- Aim of the task: A faithful transcript of all the lines below, with no pictures, is the goal here.

- Material provided:
▶

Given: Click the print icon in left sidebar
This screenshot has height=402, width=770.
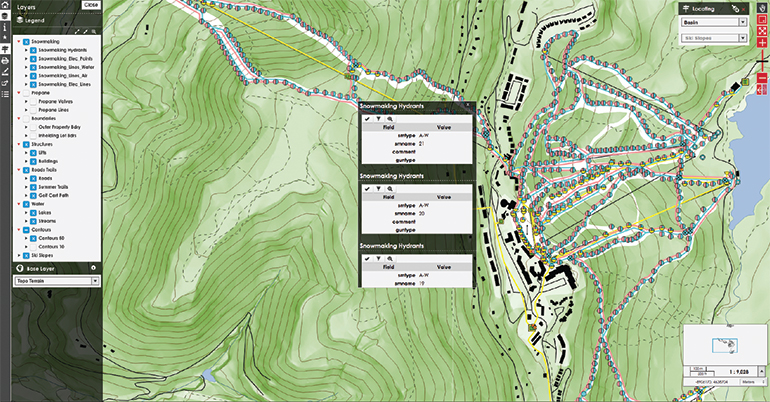Looking at the screenshot, I should 5,60.
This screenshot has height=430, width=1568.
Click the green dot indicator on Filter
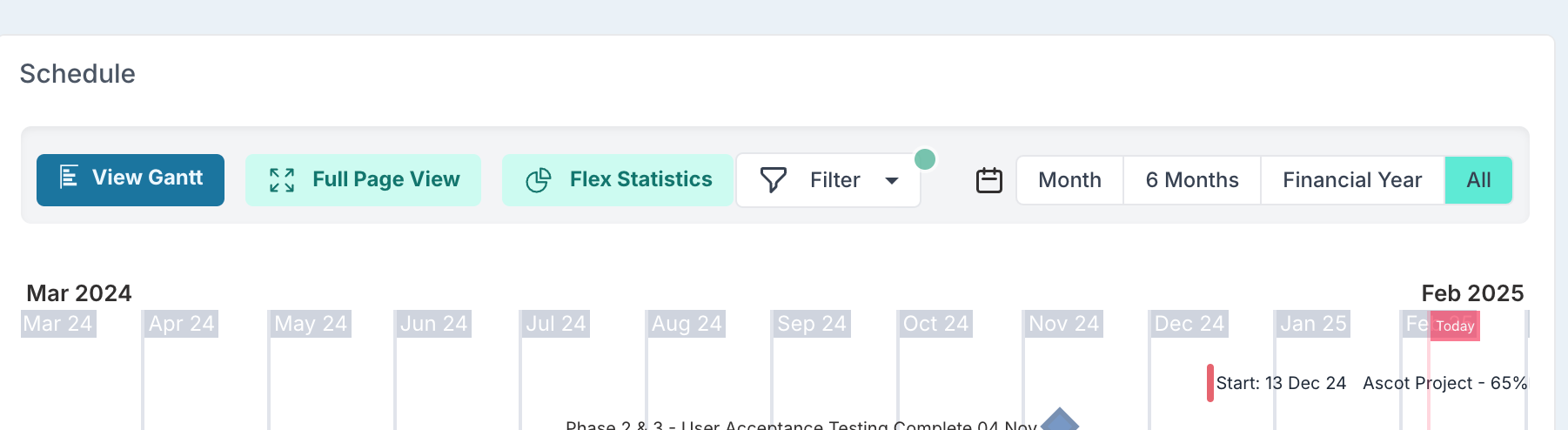point(925,159)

◀

- Worked solution:
Given: Click the print icon in left sidebar
This screenshot has height=402, width=770.
Looking at the screenshot, I should 5,60.
This screenshot has height=430, width=1568.
Click the green dot indicator on Filter
point(925,159)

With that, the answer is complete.